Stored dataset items
════════════════

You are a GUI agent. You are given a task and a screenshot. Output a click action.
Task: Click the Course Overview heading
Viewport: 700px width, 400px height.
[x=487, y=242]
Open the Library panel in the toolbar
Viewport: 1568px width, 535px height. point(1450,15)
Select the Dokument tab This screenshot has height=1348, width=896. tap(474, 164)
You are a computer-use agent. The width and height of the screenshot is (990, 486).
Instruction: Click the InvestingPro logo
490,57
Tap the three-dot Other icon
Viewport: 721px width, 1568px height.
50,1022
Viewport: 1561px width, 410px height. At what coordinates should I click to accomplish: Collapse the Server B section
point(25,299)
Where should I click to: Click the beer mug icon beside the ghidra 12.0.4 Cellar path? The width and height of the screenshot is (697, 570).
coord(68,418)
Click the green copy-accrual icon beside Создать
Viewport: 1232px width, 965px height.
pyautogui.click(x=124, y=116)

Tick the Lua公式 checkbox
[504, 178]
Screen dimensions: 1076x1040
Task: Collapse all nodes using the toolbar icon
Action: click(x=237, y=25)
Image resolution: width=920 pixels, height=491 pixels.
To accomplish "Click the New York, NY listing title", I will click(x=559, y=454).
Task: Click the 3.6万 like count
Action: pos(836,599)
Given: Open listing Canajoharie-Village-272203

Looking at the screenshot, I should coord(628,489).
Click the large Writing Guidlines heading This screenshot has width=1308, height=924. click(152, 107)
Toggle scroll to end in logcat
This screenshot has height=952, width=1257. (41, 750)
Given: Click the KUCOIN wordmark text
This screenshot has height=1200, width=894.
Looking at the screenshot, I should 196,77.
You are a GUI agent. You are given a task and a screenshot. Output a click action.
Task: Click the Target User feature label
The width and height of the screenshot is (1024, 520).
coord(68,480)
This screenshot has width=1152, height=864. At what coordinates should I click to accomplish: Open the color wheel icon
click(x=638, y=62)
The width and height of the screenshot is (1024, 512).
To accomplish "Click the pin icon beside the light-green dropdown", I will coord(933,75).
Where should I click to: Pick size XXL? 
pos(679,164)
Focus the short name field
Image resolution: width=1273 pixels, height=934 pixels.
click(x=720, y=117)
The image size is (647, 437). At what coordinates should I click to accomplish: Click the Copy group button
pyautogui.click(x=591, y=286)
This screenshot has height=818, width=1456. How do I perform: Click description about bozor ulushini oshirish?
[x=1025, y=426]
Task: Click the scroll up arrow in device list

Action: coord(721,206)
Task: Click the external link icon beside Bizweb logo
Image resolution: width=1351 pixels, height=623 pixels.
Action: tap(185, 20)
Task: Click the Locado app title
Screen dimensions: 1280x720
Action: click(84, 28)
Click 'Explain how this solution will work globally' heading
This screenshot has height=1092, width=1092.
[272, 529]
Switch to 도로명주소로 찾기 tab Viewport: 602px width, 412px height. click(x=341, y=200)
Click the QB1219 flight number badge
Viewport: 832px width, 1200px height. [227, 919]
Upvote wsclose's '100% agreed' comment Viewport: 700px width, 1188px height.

════════════════

Instruction:
Return the entries word for word, starting with the line that contains "Switch to 도로명주소로" and going on through the end of the entries.

Answer to the task:
Switch to 도로명주소로 찾기 tab Viewport: 602px width, 412px height. click(x=341, y=200)
Click the QB1219 flight number badge
Viewport: 832px width, 1200px height. [227, 919]
Upvote wsclose's '100% agreed' comment Viewport: 700px width, 1188px height.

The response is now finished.